Sindicatos acusam Governo de não negociar e pedem intervenção da Assembleia

As duas estruturas sindicais dos médicos pedem ao parlamento que interceda no processo, uma vez que este "Governo não negoceia com os médicos"

As duas estruturas sindicais dos médicos que convocaram a greve de três dias que terminou quarta-feira acusaram o Governo de não negociar com os médicos e pediram que o parlamento interceda no processo.

A posição foi assumida em conferência de imprensa em Lisboa pelo secretário-geral do Sindicato Independente dos Médicos (SIM), Jorge Roque da Cunha, e pelo presidente da Federação Nacional dos Médicos (FNAM), João Proença.

Num novo balanço sobre o impacto da paralisação, que termina à meia-noite, ambas as estruturas voltaram a mencionar que as cirurgias programadas e as consultas externas nos hospitais centrais e as consultas nos centros de saúde foram os serviços mais afetados.

"Temos a compreensão dos utentes", sustentou, no entanto, Roque da Cunha quando confrontado com o facto de doentes terem ficado, devido à greve, sem consulta ou cirurgia que aguardavam há vários meses ou anos.

"É uma situação criada pelo Governo. [Os utentes] vão compreender que é para melhorar a vida deles no futuro", assinalou João Proença, questionando por que o Governo "não abre concursos" para médicos nos centros de saúde e nos hospitais.

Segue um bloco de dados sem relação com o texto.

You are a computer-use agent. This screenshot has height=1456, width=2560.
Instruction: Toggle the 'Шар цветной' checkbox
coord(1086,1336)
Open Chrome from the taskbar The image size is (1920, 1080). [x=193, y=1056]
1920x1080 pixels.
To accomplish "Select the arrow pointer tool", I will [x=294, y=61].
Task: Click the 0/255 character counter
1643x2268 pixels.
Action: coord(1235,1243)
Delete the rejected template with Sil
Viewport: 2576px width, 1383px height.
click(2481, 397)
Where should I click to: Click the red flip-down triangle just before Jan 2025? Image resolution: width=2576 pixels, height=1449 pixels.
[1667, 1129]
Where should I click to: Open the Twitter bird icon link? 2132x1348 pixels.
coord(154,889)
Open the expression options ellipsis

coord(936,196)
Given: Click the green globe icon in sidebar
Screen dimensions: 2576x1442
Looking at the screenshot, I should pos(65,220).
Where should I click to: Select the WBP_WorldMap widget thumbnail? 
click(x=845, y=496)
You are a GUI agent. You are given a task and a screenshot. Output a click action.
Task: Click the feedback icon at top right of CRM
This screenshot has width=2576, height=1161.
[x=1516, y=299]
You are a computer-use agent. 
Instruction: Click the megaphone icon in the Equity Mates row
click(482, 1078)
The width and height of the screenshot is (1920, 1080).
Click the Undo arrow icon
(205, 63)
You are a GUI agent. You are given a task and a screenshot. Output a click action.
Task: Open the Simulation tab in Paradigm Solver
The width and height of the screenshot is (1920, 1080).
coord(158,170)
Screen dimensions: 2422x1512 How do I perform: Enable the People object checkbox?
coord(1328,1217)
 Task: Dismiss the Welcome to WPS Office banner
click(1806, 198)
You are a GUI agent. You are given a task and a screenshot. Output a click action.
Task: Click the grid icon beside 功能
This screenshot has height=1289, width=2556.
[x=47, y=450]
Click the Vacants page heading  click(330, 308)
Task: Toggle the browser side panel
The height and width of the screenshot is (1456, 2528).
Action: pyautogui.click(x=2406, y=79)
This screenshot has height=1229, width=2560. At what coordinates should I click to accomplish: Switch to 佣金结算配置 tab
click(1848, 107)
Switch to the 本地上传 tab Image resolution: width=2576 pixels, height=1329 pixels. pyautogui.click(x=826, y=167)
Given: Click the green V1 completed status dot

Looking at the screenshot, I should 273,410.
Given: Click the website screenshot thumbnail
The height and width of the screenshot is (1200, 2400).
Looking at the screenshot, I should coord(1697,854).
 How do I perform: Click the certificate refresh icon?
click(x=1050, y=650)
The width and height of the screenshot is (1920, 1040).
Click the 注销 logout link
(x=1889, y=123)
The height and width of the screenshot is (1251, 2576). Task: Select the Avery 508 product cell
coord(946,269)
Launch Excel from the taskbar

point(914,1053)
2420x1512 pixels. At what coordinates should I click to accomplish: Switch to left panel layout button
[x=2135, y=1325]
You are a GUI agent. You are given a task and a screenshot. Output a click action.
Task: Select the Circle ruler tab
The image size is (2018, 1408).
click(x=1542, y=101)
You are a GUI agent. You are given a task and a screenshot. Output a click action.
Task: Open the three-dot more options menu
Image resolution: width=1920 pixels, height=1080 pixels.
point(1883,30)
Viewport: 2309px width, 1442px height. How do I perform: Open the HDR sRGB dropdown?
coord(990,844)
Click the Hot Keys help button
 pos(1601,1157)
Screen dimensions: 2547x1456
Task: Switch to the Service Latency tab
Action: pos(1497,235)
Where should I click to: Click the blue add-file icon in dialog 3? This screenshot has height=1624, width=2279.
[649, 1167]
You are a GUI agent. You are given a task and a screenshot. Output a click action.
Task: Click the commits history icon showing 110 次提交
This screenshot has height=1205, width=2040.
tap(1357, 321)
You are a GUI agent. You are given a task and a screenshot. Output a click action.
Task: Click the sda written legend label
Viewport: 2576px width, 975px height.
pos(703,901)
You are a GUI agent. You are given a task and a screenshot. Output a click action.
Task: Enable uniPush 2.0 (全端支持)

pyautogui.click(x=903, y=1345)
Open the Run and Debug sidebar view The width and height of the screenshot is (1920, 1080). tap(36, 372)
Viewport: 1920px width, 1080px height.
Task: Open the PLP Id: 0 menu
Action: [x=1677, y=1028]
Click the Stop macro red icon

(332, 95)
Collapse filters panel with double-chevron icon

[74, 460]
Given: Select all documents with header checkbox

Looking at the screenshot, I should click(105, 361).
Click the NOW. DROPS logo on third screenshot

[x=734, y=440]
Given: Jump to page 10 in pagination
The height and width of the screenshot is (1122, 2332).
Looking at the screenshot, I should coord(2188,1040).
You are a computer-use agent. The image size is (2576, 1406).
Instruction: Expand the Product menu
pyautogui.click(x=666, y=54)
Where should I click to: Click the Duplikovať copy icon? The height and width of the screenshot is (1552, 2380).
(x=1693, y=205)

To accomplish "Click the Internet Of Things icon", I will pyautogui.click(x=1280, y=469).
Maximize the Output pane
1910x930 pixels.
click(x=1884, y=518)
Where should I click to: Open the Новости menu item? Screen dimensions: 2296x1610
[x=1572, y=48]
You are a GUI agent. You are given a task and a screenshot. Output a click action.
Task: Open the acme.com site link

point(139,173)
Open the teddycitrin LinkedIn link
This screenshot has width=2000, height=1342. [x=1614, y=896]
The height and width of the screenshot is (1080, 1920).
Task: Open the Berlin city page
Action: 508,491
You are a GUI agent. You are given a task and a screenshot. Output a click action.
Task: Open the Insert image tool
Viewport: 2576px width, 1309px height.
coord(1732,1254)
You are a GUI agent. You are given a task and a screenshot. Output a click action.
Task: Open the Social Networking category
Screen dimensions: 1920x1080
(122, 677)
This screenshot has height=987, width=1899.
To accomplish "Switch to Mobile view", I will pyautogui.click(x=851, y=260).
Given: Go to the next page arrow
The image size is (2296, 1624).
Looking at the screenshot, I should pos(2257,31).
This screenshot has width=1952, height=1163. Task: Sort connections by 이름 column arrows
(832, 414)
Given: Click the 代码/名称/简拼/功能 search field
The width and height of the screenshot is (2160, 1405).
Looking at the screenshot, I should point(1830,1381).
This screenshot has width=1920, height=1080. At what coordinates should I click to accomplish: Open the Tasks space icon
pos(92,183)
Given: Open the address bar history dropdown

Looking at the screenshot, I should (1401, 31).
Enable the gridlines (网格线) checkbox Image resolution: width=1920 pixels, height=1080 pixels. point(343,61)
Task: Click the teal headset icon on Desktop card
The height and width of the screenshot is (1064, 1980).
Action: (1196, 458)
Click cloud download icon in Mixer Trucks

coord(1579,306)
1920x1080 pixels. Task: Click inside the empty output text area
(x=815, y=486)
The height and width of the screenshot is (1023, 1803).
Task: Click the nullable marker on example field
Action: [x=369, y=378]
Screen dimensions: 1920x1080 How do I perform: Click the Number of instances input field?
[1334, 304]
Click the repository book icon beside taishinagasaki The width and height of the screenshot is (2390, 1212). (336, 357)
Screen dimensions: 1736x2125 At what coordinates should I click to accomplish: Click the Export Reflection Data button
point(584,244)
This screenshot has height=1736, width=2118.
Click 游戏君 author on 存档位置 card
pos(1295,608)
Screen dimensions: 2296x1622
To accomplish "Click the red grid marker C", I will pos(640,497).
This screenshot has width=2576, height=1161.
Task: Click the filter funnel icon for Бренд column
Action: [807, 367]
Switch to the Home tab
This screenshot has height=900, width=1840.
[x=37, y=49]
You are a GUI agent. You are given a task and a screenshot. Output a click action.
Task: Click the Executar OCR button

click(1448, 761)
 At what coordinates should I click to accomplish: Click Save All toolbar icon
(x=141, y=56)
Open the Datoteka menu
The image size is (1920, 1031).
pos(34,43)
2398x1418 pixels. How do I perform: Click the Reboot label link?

O dirigente da FNAM disse que, decorrida a greve, não houve "nenhum sinal" por parte do Governo em negociar as reivindicações.

É preciso mudar de atitude (...), o parlamento obrigar o Governo a mudar de atitude.

Antes, o secretário-geral do SIM, Jorge Roque da Cunha, já tinha acusado que "este Governo não negoceia com os médicos" e "não dá qualquer solução a coisas simples", mas, em contrapartida, paga 120 milhões de euros a empresas prestadoras de serviços.

Os médicos reclamam a redução do trabalho suplementar de 200 para 150 horas anuais, a diminuição progressiva até 12 horas semanais de trabalho na urgência e a redução gradual das listas de utentes dos médicos de família para 1.500 utentes, quando atualmente são de cerca de 1.900.

A revisão das carreiras médicas e respetivas grelhas salariais, o descongelamento da progressão da carreira e a criação de um estatuto profissional de desgaste rápido, de risco e penosidade acrescidos, com a diminuição da idade da reforma, também fazem parte das exigências.

Apesar de considerar que os médicos "têm razão" na "maior parte" das reivindicações, o ministro da Saúde, Adalberto Campos Fernandes, frisou na segunda-feira, na véspera do primeiro dia do protesto, que ao Governo cabe garantir a sustentabilidade do Serviço Nacional de Saúde "por mais 10, 15 ou 20 anos e em boas condições".

FNAM e SIM exigiram hoje uma negociação "a sério", com a presença do ministro das Finanças, Mário Centeno.